Internet not as crucial as society would hope

Since its public introduction in the 1990s, the Internet has become an increasingly integral part of everyday life for most Americans. It holds seemingly limitless possibilities for expanding our power to communicate, gain and share knowledge, as well as myriad other fun and informative activities. But how great is the Internet anyway?

Although the Internet can be a huge time saver, it can also be a huge time suck. I love the Internet as much as the next person, but mostly because it provides a great means of procrastination. If you need a quick fact or source for a paper the Internet is great, but if you need to write that paper the Internet can quickly become a distraction.

Much of society’s communication is becoming Internet-based as well. We email, or Facebook or tweet, and less and less do we feel the need to meet face to face. Almost all aspects of our social world have been invaded by the Internet. Even interactions that should be face to face, or at least done by phone, are now becoming Internet-based. People conduct business via the Internet; they talk to friends and family and some people even date online.

It is worrisome that people have become so dependent on technology as a means of communication. Admittedly it can make things easier, but it is also very degrading to the way society functions. Since so much of peoples’ social world is on the Internet, they lack certain necessary social skills.

Some young people are not as good at talking to one another as they might have been without the Internet. They lack the skills to have important, difficult conversations in person, and would rather just break up or fight on Facebook.

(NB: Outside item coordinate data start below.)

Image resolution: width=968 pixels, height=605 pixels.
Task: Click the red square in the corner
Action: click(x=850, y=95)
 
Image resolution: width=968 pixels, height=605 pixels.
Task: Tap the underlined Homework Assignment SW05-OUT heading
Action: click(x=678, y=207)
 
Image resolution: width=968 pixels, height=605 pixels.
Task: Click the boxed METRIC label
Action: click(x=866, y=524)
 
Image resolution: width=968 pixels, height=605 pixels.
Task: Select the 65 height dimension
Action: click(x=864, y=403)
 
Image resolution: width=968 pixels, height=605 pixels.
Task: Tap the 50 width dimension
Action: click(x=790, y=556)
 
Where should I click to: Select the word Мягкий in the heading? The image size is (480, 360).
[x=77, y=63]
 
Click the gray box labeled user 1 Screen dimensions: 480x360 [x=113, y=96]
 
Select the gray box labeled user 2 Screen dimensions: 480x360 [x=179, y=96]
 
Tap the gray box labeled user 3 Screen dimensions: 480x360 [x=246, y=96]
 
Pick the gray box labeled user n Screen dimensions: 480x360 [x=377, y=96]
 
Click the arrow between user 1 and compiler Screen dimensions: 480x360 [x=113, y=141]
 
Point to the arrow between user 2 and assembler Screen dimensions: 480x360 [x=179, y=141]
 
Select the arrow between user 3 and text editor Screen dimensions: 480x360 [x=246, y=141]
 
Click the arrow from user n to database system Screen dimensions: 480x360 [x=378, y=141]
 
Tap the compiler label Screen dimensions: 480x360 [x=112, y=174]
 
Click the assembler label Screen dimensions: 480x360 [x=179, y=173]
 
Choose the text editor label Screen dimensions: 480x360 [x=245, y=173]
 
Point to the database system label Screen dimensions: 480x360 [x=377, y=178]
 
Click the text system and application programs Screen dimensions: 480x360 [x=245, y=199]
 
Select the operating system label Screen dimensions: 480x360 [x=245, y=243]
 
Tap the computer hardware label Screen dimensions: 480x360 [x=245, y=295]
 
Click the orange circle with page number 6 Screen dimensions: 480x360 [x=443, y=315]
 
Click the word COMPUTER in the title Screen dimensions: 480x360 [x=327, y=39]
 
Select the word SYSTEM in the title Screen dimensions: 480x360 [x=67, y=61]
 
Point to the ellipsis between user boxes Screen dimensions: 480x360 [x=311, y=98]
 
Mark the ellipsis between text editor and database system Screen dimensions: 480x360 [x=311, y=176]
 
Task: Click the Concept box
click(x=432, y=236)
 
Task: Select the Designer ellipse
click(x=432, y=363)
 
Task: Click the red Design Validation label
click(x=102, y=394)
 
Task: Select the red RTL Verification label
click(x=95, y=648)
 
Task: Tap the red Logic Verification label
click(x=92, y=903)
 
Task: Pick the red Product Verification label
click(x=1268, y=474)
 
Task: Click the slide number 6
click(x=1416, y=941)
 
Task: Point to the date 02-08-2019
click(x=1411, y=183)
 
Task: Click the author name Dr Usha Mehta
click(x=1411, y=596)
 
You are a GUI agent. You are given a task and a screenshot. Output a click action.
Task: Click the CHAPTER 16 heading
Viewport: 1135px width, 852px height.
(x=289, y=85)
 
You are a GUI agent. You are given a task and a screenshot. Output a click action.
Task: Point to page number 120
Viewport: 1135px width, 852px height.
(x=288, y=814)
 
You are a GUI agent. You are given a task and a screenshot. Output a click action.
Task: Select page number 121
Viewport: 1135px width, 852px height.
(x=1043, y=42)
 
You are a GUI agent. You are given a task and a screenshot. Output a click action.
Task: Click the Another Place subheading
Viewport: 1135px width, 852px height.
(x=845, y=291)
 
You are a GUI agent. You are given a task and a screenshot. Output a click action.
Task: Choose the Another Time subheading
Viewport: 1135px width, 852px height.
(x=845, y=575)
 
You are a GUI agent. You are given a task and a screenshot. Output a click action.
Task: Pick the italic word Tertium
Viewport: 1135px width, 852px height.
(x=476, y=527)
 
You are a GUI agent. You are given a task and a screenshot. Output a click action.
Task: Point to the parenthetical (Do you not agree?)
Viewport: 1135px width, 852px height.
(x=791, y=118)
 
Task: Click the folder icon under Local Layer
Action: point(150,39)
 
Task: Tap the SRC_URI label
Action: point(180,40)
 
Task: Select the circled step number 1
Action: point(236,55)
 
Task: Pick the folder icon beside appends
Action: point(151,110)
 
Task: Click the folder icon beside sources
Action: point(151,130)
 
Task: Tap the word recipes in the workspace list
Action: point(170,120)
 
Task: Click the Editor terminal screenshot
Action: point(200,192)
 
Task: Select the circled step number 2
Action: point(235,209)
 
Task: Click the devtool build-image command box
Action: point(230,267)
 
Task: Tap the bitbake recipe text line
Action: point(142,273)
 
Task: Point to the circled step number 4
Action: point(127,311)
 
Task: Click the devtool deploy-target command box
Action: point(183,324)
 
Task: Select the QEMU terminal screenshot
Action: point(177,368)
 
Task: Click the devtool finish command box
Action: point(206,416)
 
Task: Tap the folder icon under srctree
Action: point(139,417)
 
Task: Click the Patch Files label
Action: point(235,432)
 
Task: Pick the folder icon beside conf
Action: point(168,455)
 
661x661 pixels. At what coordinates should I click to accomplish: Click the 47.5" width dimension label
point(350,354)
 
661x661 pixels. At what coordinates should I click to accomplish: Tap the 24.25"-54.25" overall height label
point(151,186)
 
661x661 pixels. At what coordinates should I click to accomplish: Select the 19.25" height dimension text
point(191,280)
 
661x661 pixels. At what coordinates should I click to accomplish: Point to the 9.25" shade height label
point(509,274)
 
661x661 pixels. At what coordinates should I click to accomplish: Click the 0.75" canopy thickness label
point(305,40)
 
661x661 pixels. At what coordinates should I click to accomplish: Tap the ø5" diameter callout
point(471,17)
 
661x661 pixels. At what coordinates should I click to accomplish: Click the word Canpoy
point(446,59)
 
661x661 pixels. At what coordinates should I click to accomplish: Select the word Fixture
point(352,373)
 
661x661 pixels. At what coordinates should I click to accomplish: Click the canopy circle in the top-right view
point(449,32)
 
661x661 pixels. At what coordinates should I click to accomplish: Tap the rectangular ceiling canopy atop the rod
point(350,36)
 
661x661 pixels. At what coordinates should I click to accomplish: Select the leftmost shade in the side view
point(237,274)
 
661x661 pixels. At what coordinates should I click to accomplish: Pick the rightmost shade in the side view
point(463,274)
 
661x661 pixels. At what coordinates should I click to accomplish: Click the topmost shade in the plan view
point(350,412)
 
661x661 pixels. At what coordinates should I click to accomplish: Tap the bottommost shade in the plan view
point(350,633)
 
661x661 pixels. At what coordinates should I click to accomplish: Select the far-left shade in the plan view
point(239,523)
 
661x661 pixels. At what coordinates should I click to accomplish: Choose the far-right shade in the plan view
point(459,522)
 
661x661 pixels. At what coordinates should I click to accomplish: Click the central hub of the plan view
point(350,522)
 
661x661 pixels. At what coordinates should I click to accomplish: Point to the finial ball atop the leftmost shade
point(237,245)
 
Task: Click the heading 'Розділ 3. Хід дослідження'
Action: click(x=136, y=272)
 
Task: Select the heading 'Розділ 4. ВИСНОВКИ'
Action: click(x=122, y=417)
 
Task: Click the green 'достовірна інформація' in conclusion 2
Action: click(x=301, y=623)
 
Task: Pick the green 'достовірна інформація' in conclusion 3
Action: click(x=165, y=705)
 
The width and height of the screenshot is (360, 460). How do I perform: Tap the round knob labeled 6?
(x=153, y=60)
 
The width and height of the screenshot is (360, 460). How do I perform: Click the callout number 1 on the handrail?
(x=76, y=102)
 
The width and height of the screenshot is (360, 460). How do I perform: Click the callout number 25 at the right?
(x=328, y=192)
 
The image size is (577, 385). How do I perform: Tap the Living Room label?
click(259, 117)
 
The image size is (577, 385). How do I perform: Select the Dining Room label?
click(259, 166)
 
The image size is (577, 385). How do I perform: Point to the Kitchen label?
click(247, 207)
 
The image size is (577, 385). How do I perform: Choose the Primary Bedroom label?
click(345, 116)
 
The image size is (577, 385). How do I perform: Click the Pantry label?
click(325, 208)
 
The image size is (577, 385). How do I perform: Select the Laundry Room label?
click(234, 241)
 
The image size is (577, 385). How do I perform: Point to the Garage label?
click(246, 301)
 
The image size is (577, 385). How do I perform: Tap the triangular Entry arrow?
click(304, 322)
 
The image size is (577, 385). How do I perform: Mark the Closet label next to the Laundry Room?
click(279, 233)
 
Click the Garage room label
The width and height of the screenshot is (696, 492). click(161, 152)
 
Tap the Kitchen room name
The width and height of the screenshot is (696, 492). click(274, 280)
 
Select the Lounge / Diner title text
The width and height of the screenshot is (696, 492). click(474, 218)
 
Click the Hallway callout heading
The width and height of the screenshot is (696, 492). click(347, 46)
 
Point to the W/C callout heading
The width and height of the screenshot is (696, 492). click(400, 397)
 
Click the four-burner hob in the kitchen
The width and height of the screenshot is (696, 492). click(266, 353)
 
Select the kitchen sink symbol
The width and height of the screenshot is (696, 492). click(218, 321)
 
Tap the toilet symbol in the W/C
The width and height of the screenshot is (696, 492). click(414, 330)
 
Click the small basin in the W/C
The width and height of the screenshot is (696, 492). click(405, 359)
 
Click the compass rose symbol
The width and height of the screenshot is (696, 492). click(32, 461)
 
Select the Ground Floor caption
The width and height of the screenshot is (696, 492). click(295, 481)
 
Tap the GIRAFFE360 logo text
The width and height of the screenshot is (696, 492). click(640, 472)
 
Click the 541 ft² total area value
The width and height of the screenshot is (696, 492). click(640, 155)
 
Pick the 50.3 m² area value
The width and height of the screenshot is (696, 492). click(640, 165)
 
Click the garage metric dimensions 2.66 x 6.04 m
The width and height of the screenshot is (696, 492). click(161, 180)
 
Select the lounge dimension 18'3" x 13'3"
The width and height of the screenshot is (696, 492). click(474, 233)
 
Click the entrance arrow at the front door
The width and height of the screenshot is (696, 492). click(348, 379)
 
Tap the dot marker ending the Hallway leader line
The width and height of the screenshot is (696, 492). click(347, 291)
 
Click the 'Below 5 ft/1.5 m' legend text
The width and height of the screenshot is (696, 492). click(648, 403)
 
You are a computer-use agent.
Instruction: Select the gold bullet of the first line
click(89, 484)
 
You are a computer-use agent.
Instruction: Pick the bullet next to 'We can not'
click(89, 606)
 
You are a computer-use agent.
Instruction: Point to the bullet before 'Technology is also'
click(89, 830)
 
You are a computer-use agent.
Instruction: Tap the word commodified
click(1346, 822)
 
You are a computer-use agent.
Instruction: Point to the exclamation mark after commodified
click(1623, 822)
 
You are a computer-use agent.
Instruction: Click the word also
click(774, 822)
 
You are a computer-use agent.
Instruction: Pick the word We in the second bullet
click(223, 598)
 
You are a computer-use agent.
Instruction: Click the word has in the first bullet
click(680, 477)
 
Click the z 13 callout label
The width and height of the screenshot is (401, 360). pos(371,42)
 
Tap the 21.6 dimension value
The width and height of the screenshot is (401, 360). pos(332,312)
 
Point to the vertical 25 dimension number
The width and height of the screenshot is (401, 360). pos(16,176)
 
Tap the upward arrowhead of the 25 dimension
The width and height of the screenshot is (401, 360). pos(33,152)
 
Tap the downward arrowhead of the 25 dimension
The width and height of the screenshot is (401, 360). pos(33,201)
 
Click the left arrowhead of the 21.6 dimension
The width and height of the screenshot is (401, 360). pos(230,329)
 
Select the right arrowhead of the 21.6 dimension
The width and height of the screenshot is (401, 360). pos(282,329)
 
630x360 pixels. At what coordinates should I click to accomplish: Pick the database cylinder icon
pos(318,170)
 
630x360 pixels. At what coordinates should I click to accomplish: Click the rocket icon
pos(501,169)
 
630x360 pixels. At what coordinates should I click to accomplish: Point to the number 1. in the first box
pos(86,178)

Although the idea of avoiding awkward or uncomfortable situations through any possible means is appealing, it is important that people lean how to effectively deal with conflict and confrontation. The Internet enables avoidance and excessive meanness, without helping users develop the skills to deal with confrontation face to face when they inevitably find themselves in such situations.

Another branch of this trend is the rapidly increasing popularity of online schooling. Ever so slowly, teachers are being removed in favor of computers. Where before, ten teachers were needed to teach 200 students, now one teacher can. Not only might this lead to a less fulfilling learning experience for both student and teacher, it also negates one of the most valuable relationships people develop in their early lives: the close bond that comes from learning and being taught by a great teacher.

Furthermore, the growing dependence on the Internet has also had devastating effects on peoples’ ability to speak and write. The English language has become filled with abbreviations and improper grammar, which is seen as acceptable by the increasingly Internet-based community. Employers seem to care less about prospective employees’ ability to speak correctly and write well, and more about how well they know their way around a computer.

While it is important to acknowledge everything the Internet makes possible for society, it is also important to be wary of how much we depend on it. It is fine to use the Internet as a supplement to our everyday lives, interactions and learning; however, it should by no means become a substitute.

The unique abilities for communication and capacities for fulfilling relationships that human beings possess cannot and should not be disregarded in favor of faster but colder methods of communication. If they are we run the risk of causing irreparable damage to certain parts of our nature.